Provided records
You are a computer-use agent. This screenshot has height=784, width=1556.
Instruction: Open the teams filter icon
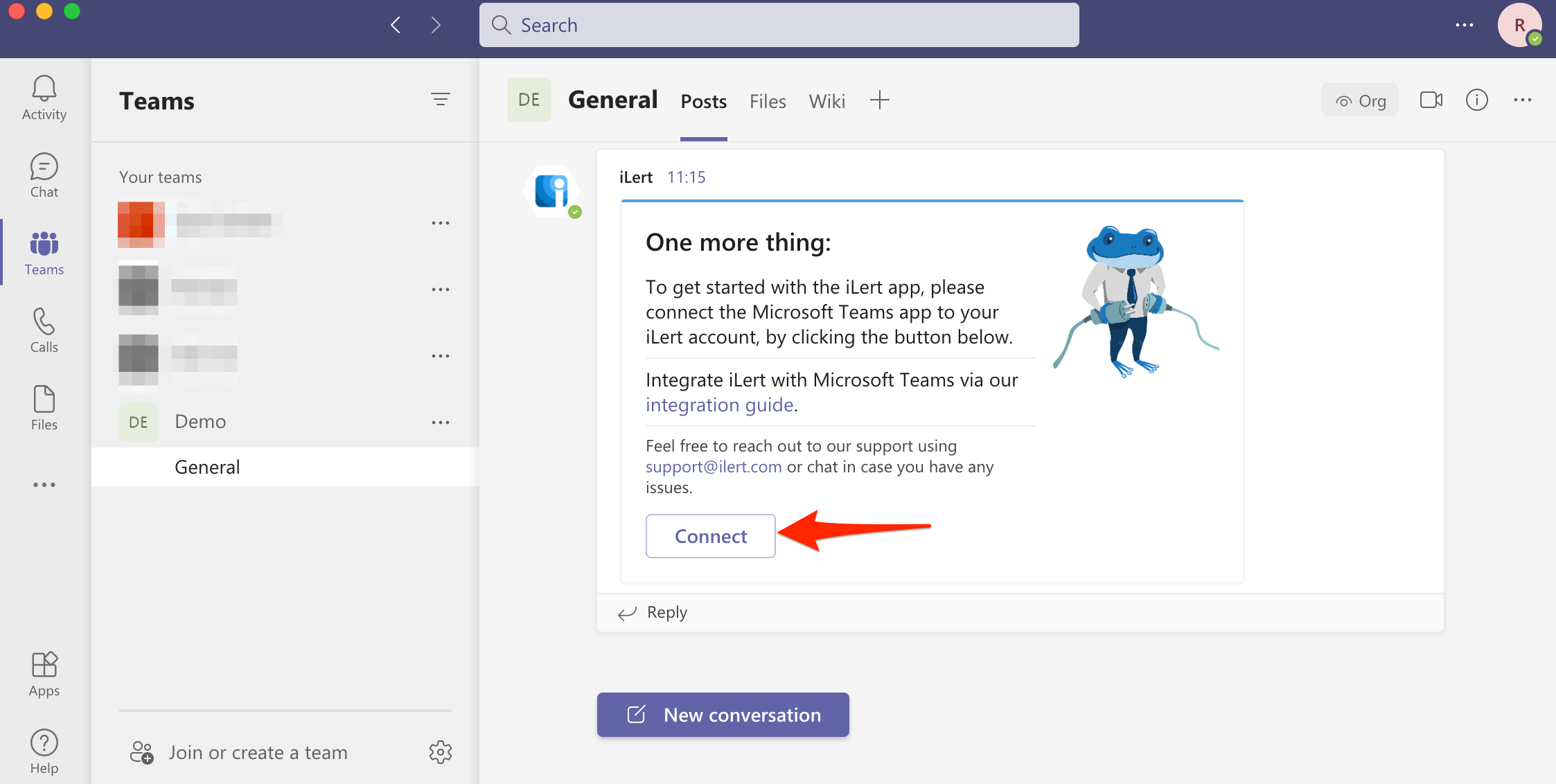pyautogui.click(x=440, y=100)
* * *
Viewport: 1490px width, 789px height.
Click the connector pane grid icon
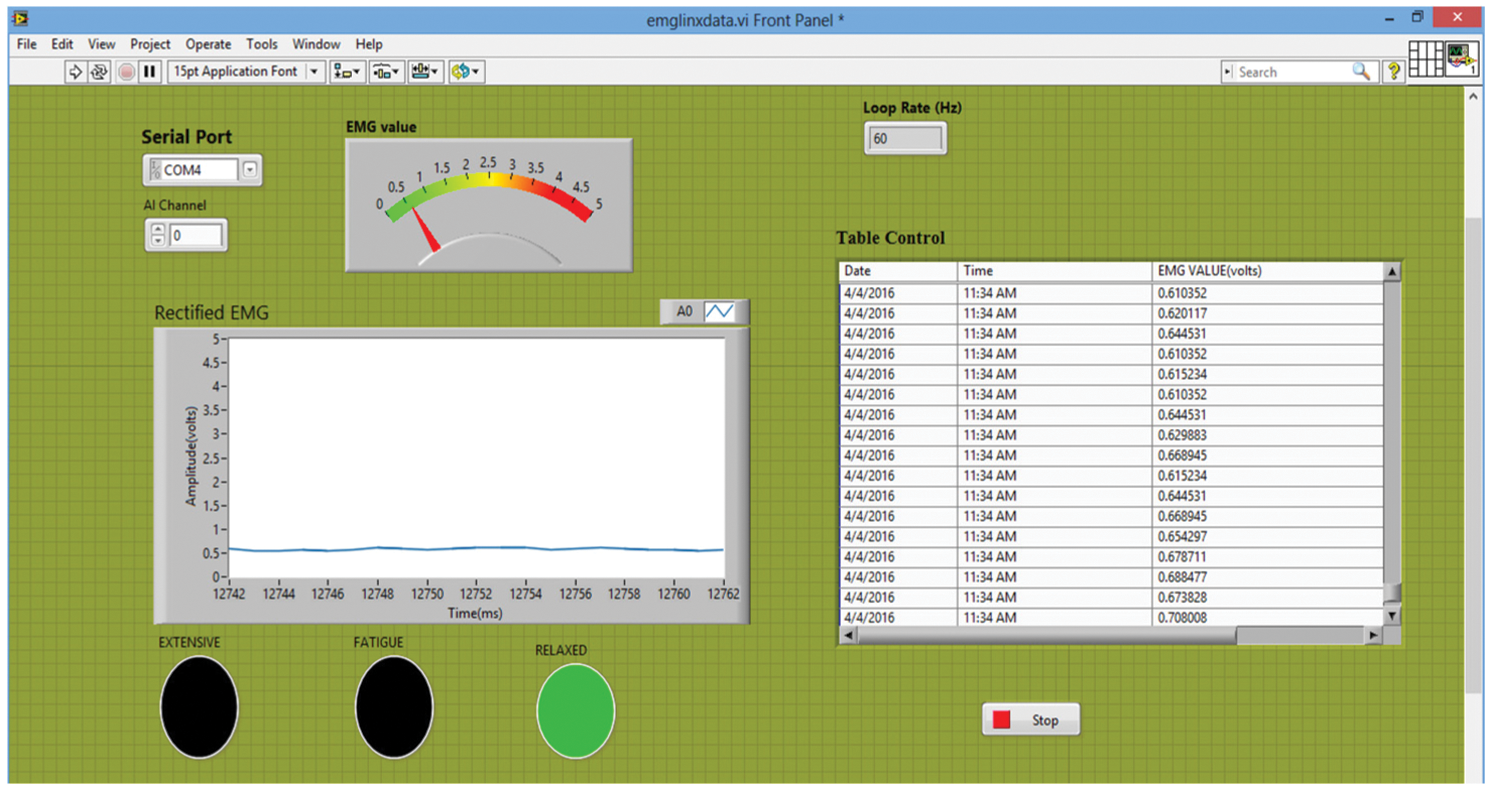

Required task
List every line in the entries above that contains the word "width".

Task result
You are a computer-use agent. This screenshot has height=784, width=1556.
Viewport: 1490px width, 789px height.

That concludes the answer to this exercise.